Chaque année 4 500 conteneurs frigoriques sont débarqués au port de Papeete. « Aujourd’hui, les conteneurs frigorifiques sont éparpillés un petit peu partout. La manière dont ils sont stockés dans cette zone prend beaucoup de place. Donc on va les regrouper dans une nouvelle zone, mais de manière beaucoup plus optimisée », indiqueLaurent Goulet.
Cette optimisation s’accompagnera d’une augmentation des prises électriques. Actuellement, le quai n’en compte que 160. Alors qu’il en faudrait le double. Ce que la nouvelle zone permettra d’offrir.
L’objectif n’est pas seulement de gagner de la surface, mais aussi d’améliorer l’organisation du terminal. Pour des raisons de sécurité, les flux de circulation entre les aconiers, les camions de livraisons et la clientèle seront repensés.
« Aujourd’hui, toutes les livraisons se font de ce côté-là du bâtiment qu’on appelle MAD, dans lequel sont dégroupées les marchandises.

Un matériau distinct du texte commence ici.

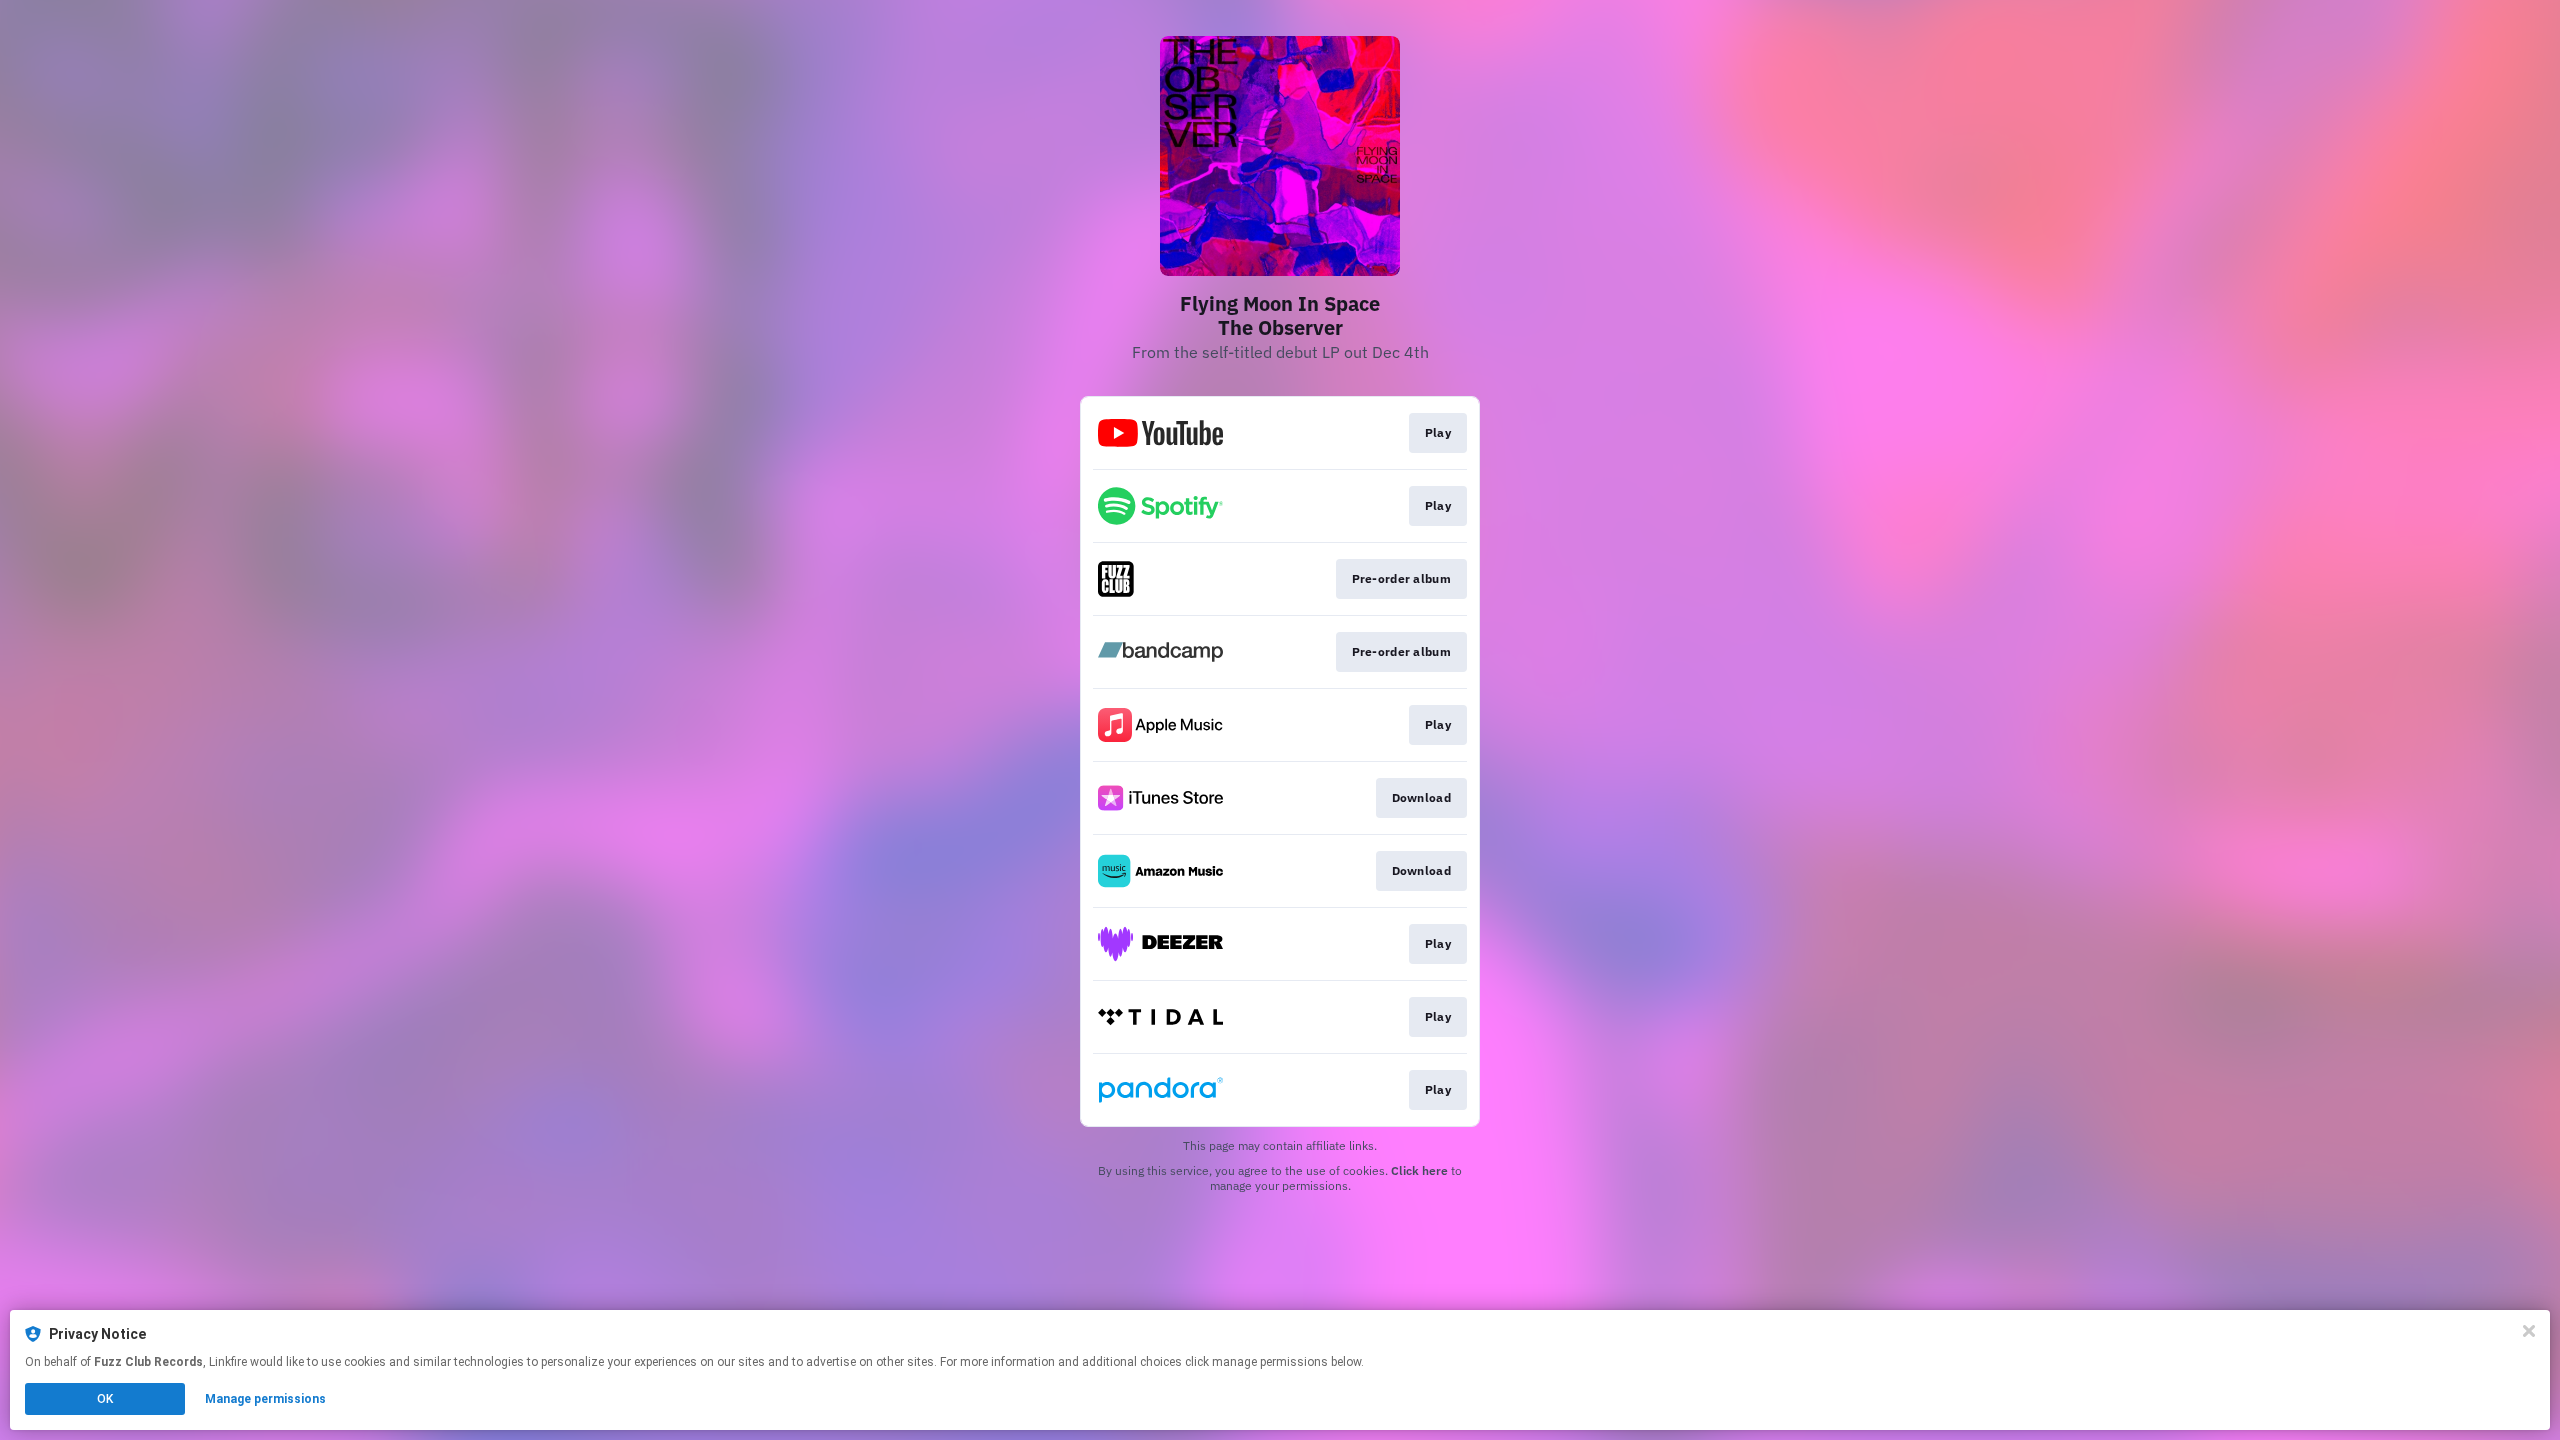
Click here (1419, 1170)
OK (105, 1399)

On va ségréguer les livraisons. On va faire de ce côté-là du bâtiment les livraisons de conteneurs pleins et de l’autre côté, les marchandises dépotées dans ces hangars », ajoute Laurent Goulet.

En parallèle, le quai du terminal fait peau neuve. Ses fondations sont renforcées avec des pieux, ancrés dans le fond de la rade. De quoi renforcer sa stabilité pour accueillir des navires plus grands et des charges plus lourdes.
« Avant, il y avait un problème de profondeur. On ne pouvait pas creuser devant pour faire rentrer les nouveaux porte-conteneurs, puisque les palplanches existantes étaient trop courtes. On avait aussi un problème de stabilité du quai ancien, compte tenu des charges que les grues sont amenées à porter. La dernière phase, c’est l’approfondissement de la souille du quai en même temps que l’approfondissement de la passe », annonce le directeur du Port autonome, Jean-Paul Le Caill.
Autre chantier stratégique : la construction d’un sixième quai de cabotage. Un investissement de plus de 4 milliards de francs, attendu début 2028. Il permettra d’accueillir les nouveaux navires de la flotte interinsulaire.
« On a à peu près une vingtaine de navires caboteurs qui desservent tous nos archipels. Et la flotte va grossir », souligne le ministre des Grand travaux, Jordy Chan, « donc rien que d’ici à 2027, on a quatre nouveaux navires qui vont arriver. On a le Dory II qui va arriver d’ici au milieu de cette année. On a aussi l’Aranoa et le Na Hiro e Paa qui vont arriver normalement début 2027. Et également le Nukuhau II qui va arriver normalement d’ici la fin de l’année 2027 ».
Ces deux chantiers de près de 8 milliards devraient permettre au port d’absorber la croissance du trafic pour les prochaines décennies.